Question about Rings, Homomorphisms and Ideals.

Question

Let $\mathbb{Z}[i]= \{a+bi: a,b \in \mathbb{Z}\}$be a ring. The ideal $\langle 5 \rangle= \{a+bi: a,b \in \mathbb{Z}, 5\mid a$ and $5\mid b \}$ is a maximal ideal of $\mathbb{Z}[i]$??

$\textbf{My attempt:}$

I've tried to make a homomorphism between $\mathbb{Z}[i]/\langle 5 \rangle$ and $\mathbb{Z}_m$, for some $m \in \mathbb{Z}$. Then, if $m$ is a prime number we have a field $\mathbb{Z}[i]/\langle 5 \rangle$ and $\langle 5 \rangle$ is maximal ideal. For otherwise, if $m$ is not a prime number $\mathbb{Z}[i]/\langle 5 \rangle$ is not a field therefore $\langle 5 \rangle$ is not maximal.

However, it's hard to make a homomorphism between that rings (yes, I've tried m=5) and of course, I've tried to use the homomorphism theorem...

Can you help me??? What is the homomorphism?

Answer 1

Hint: the ring $\mathbb{Z}[i]$ is a PID. Thus, an ideal $0 \neq I = (x)$ is prime if and only if it is maximal, if and only if $x$ is prime (which for PIDs, coincides with the notion of irreducible).

Your question boils down to "Is $5$ prime in $\mathbb{Z}[i]$?
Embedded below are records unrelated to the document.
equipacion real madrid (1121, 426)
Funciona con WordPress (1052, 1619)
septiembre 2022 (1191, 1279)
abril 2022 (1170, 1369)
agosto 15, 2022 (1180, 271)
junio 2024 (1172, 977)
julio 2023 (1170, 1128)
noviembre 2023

Note that $5 = (1+2i)(1-2i)$ and so $(5) \subsetneq (1+2i) \subsetneq \mathbb{Z}[i]$.

Answer 2

Hint:

This means that $5$ is irreducible in $\mathbf Z[i]$. However note that in this ring $$5=(2-i)(2+i),$$ and if $5$ were irreducible, one of .these factors would be a unit in the ring.